Start of QUOTED PASSAGE
I have to confess that I am new to the work of director Carla Simón, so I haven’t seen her first feature, “Summer 1993,” which, like her new “Romería,” is a fictionalized autobiographical narrative. While “Summer” was from the perspective of a young girl, “Romería” deals with adolescence, a time when learning is, to a certain degree, displaced by yearning. (Simón’s second feature, “Alcarràs,” took a turn away from the strictly personal, taking a family of Catalonian farmers as its subject, and Simón learned the Catalan dialect to make the film, using non-actors.) In the case of Marina, the 18-year-old played by Llúcia Garcia Mitch, the yearning is for identity. Raised by her aunt and uncle for reasons somewhat obscure to her, Marina has made a pilgrimage to the Spanish port city of Vigo in search of answers about her biological parents.
End of QUOTED PASSAGE
Start of LISTED ENTRIES
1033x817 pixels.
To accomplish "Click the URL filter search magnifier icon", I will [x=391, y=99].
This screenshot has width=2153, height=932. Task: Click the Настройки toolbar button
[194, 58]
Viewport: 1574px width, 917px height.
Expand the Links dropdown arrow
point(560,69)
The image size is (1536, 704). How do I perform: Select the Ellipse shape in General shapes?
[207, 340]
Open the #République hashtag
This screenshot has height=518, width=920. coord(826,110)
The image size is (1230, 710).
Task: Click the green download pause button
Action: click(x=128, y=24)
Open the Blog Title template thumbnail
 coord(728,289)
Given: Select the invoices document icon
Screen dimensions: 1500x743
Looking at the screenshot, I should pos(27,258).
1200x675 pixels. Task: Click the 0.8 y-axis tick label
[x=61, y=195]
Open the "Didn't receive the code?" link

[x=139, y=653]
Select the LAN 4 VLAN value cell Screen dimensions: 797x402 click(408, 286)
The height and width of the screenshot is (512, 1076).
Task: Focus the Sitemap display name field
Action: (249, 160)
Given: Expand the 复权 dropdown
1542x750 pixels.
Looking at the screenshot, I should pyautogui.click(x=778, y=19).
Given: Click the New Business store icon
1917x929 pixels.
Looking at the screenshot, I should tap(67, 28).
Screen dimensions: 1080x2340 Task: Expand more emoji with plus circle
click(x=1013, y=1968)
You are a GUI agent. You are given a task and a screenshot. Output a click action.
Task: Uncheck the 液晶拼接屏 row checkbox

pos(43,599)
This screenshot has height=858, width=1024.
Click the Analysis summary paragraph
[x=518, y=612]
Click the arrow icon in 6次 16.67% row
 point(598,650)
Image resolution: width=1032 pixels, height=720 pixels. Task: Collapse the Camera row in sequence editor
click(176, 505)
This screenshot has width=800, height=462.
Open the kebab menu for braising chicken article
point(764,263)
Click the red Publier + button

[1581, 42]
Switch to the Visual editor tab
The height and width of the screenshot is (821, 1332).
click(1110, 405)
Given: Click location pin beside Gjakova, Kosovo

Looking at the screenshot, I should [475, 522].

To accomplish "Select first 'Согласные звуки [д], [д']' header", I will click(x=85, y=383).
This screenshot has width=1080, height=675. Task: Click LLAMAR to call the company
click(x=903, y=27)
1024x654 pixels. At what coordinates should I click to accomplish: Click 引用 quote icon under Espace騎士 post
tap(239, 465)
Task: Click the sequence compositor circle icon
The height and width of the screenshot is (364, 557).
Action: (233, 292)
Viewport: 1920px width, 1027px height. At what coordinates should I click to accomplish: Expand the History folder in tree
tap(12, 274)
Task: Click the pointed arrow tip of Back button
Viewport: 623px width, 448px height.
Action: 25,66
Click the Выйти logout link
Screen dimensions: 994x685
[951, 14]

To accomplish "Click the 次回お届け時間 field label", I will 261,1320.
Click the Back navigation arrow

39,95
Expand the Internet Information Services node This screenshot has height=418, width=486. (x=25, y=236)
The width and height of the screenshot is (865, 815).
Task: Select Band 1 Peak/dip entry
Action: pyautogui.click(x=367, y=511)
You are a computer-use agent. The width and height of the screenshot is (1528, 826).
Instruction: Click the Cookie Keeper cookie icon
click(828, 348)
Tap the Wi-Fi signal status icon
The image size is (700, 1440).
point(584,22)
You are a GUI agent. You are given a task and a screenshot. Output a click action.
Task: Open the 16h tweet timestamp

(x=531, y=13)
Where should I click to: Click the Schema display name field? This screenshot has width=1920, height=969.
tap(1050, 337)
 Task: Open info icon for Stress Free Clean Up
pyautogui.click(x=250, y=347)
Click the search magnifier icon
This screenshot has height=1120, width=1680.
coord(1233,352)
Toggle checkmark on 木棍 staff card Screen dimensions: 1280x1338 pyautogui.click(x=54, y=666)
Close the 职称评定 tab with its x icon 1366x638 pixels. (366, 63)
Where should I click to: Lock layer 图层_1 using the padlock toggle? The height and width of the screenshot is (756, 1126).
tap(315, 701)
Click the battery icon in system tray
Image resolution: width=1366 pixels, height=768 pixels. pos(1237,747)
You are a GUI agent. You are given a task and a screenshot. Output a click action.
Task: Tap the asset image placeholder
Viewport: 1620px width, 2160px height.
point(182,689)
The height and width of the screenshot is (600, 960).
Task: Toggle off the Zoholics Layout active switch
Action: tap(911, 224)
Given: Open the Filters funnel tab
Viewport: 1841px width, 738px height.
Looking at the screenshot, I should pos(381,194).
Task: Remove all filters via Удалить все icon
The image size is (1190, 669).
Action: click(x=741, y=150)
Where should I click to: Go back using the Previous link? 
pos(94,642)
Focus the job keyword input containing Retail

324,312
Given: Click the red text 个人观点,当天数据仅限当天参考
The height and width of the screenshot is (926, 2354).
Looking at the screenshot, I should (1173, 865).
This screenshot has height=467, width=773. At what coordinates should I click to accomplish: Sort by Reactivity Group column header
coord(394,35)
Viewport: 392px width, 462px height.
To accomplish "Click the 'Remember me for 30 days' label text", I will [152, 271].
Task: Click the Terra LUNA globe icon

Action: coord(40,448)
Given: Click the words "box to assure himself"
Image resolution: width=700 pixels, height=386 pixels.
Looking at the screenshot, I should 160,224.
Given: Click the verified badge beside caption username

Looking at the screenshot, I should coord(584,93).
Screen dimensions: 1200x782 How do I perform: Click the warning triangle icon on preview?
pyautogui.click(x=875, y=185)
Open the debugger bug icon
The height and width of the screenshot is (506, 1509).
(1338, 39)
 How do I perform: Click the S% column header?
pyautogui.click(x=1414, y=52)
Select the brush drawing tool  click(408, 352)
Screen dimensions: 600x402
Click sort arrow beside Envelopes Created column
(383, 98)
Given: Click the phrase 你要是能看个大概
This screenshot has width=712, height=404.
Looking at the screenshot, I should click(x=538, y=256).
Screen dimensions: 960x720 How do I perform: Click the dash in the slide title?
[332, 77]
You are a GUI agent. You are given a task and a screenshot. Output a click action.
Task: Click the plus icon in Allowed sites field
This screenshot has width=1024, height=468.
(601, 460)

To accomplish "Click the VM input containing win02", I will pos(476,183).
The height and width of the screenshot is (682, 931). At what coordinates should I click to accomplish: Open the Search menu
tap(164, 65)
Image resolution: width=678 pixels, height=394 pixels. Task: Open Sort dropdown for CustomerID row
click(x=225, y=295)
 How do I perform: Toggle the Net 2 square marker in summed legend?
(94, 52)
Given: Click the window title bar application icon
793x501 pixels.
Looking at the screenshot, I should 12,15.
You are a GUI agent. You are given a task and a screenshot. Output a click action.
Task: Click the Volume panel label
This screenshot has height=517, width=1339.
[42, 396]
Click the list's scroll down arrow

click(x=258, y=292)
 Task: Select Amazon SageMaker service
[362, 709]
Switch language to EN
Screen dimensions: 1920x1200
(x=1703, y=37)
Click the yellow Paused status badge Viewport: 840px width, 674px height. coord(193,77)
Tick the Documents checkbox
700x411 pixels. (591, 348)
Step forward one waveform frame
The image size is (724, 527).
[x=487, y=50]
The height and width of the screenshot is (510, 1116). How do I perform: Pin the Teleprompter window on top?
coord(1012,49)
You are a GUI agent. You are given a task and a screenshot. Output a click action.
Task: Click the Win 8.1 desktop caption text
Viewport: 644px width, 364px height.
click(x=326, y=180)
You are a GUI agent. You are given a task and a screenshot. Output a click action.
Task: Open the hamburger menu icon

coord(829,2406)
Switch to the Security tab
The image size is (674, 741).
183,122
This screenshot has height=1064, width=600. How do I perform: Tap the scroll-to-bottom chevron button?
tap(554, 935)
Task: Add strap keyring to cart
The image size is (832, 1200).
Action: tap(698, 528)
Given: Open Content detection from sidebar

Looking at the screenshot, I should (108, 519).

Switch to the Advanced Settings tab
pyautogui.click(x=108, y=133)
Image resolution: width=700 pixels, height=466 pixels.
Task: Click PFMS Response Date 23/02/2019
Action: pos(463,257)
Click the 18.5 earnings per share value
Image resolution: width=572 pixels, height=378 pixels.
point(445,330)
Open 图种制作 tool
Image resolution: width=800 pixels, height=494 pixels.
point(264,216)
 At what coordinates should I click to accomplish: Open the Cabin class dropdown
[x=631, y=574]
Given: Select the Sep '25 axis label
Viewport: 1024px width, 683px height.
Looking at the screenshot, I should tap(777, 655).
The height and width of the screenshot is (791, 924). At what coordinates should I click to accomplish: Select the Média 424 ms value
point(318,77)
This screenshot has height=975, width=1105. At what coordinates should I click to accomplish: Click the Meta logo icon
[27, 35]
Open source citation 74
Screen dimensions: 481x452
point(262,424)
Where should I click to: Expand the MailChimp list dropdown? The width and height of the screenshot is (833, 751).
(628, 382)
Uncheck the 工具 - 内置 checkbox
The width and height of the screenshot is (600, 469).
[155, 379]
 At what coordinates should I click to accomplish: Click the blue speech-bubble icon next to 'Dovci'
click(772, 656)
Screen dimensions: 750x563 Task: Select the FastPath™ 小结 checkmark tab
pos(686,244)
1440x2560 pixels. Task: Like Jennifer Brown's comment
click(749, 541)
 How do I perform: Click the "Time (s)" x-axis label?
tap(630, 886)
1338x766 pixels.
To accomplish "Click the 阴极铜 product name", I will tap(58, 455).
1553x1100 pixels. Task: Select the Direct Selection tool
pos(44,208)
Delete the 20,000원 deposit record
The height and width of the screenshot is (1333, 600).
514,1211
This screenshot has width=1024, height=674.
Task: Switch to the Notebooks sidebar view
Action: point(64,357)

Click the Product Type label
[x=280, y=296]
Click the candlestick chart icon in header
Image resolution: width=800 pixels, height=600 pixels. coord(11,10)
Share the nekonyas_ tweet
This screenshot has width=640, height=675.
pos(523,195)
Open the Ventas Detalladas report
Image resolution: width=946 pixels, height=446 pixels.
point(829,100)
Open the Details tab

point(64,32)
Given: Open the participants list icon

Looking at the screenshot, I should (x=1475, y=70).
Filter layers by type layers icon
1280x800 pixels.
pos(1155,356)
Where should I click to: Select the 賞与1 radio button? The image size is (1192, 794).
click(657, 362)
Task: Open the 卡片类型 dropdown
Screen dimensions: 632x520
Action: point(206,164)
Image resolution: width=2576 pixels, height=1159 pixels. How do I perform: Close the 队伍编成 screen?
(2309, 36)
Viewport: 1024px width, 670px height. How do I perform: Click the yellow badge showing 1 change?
End of LISTED ENTRIES
CHECK YOUR UNDERSTANDING:
A) Rewrite the review starting with "I have to confess" and going on through "her biological parents.", using "journey" in place of "pilgrimage".
B) Summarize the review in two sentences.

RESPONSES TO THE EXERCISE:
A)
I have to confess that I am new to the work of director Carla Simón, so I haven’t seen her first feature, “Summer 1993,” which, like her new “Romería,” is a fictionalized autobiographical narrative. While “Summer” was from the perspective of a young girl, “Romería” deals with adolescence, a time when learning is, to a certain degree, displaced by yearning. (Simón’s second feature, “Alcarràs,” took a turn away from the strictly personal, taking a family of Catalonian farmers as its subject, and Simón learned the Catalan dialect to make the film, using non-actors.) In the case of Marina, the 18-year-old played by Llúcia Garcia Mitch, the yearning is for identity. Raised by her aunt and uncle for reasons somewhat obscure to her, Marina has made a journey to the Spanish port city of Vigo in search of answers about her biological parents.

B) The reviewer admits to being new to Carla Simón's work and notes that "Romería," like her first feature "Summer 1993," is a fictionalized autobiographical narrative, though it deals with adolescence rather than a young girl's perspective. Its 18-year-old protagonist, Marina, played by Llúcia Garcia Mitch, was raised by her aunt and uncle and travels to the Spanish port city of Vigo in search of answers about her biological parents.